**ЗАДАНИЯ И УПРАЖНЕНИЯ:**
**A)** Какой литературовед, согласно тексту о «Шинели», выразил сомнение в значительности роли «канцелярского анекдота» для создания повести?
**B)** Возобновите текст о «Шинели», продолжив его после последнего предложения.

**ИЗВЛЕЧЕННЫЙ ТЕКСТ:**

════

* * *

В начале было сказано, что «Мертвые души» — «наименее понятая» из великих русских книг. Но это можно в известной мере отнести и к другому прославленному творению Гоголя — повести «Шинель». В работах, так или иначе касающихся творческой истории гоголевской «Шинели», на первый план обычно выдвигается рассказ из «Литературных воспоминаний» П. В. Анненкова, сообщающий об услышанном Гоголем «канцелярском анекдоте», героем которого был бедный чиновник, «неутомимыми, усиленными трудами» накопивший деньги для покупки хорошего охотничьего ружья, потерянного, увы, во время первой же охоты. Несмотря на то что выдающийся литературовед В. Л. Комарович сравнительно давно выразил сомнение в значительности той роли, которую мог сыграть данный анекдот для создания «Шинели», рассуждения о нем продолжают переходить из работы в работу.

════

Записи поиска элементов
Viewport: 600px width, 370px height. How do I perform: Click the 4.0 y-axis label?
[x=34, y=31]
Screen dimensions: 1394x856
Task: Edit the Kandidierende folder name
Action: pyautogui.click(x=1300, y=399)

════

**РЕЗУЛЬТАТЫ ЗАДАНИЙ:**
**A)** В. Л. Комарович.

**B)**
Между тем сопоставление анекдота, сообщенного Анненковым, с повестью Гоголя едва ли способно прояснить и обогатить понимание собственно художественного смысла «Шинели».

Более того, особое внимание к этому анекдоту может даже дезориентировать исследователя и помешать ему пробиться к стержневому смыслу гоголевской повести.

Мы почти не обращаем внимания на тот факт, что первый набросок «Шинели», продиктованный Гоголем М. П. Погодину между 8 июля и 8 августа 1839 года, назывался «Повесть о чиновнике, крадущем шинели». Из этого названия очевидно, что в замысле художника основная тяжесть лежала не на том факте, что у чиновника украли шинель, но на том, что он сам стал красть шинели.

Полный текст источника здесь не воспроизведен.